In essence, a proportional rise in an object's size causes its area to rise by the square and its volume by the cube. It explains, added Haldane, why a flea, even if the size of a man, would not be able of jumping to the moon, why a hippopotamus cannot turn somersaults or why - drum roll, please - "King Kong and Godzilla were physiological impossibilities - the weight transfer associated with a single step would have shattered their thigh bones."
So goodbye, King Kong. But the King Kong banks survive, actually bigger today than they were before the 2008 financial crisis. Haldane is not convinced by claims that myriad attempts to solve the too-big-to-fail problem have succeeded, calling such boasts, "premature, probably over-optimistic (and) worse, they risk sending a false sense of crisis comfort".
He then does some historical analysis, showing that for the century from 1870, financial deepening in 14 advanced countries grew modestly, with the ratio of average bank assets to GDP rising from 16 per cent to more than 70 per cent, or six percentage points per decade.

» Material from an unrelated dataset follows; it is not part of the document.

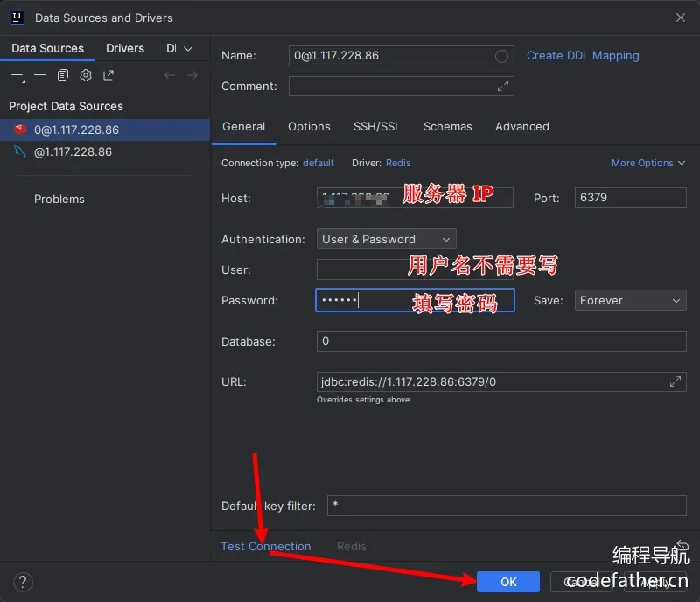Viewport: 700px width, 602px height.
Task: Click into the Port input field
Action: [630, 198]
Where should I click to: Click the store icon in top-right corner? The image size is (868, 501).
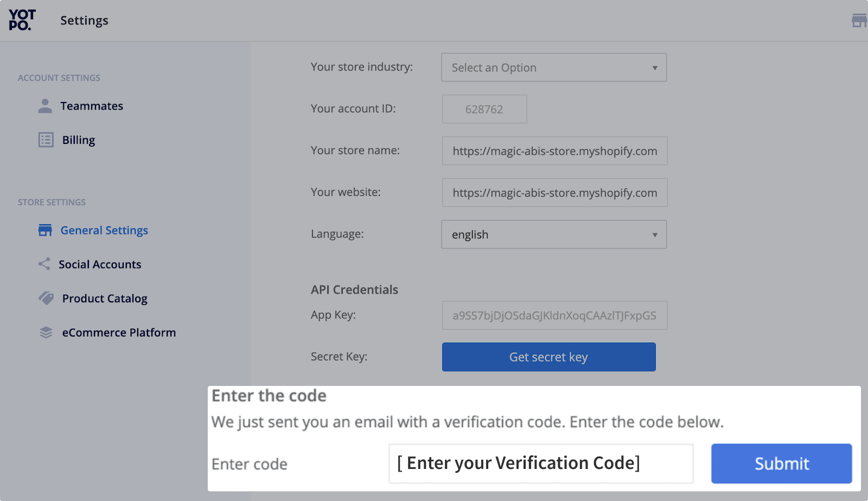tap(859, 21)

Since 1970, however, the ratio has risen to more than 200 per cent, at 30 percentage points per decade. The conventional economic wisdom was that this financial deepening provided a tail wind to economic growth.
However, Haldane adds that recent research has suggested a caveat that the tail wind turns round and becomes a head wind at a private credit to GDP ratio of between 80 per cent and 100 per cent.
The other big change in recent financial history has been the growth of the mega banks, most dramatically in the United States, where the share of the top three rose from 10 per cent to 40 per cent between 1990 and 2007. In Britain, Germany and Switzerland the rise in concentration of assets has been less rapid, but the concentration is more intense with the top three accounting for between 66 per cent and 75 per cent in the European trio.
This matters, says Haldane, because of escalating expectations of state support for the banking system, setting off a self-perpetuating "doom loop" of expectations generating lower funding costs for the biggest banks and encouraging more concentration, worsening the too-big-to-fail dilemma.
He estimates that from 2002 to 2007, "the implicit annual subsidy to the world's largest banks averaged US$70 billion a year using a ratings-based measure", or about 50 per cent of the average post-tax profits of the banks in the period.
But after the financial crisis, the implicit promise of guarantees became explicit as banks gained capital injections, guarantees and liquidity insurance. There will no doubt be howls of protest at some of Haldane's suggestions - just as people outside the financial pressure cooker will ask why it is taking authorities so long to get to grips with bankers whose mistakes have cost countries dearly and yet who reward themselves so extravagantly.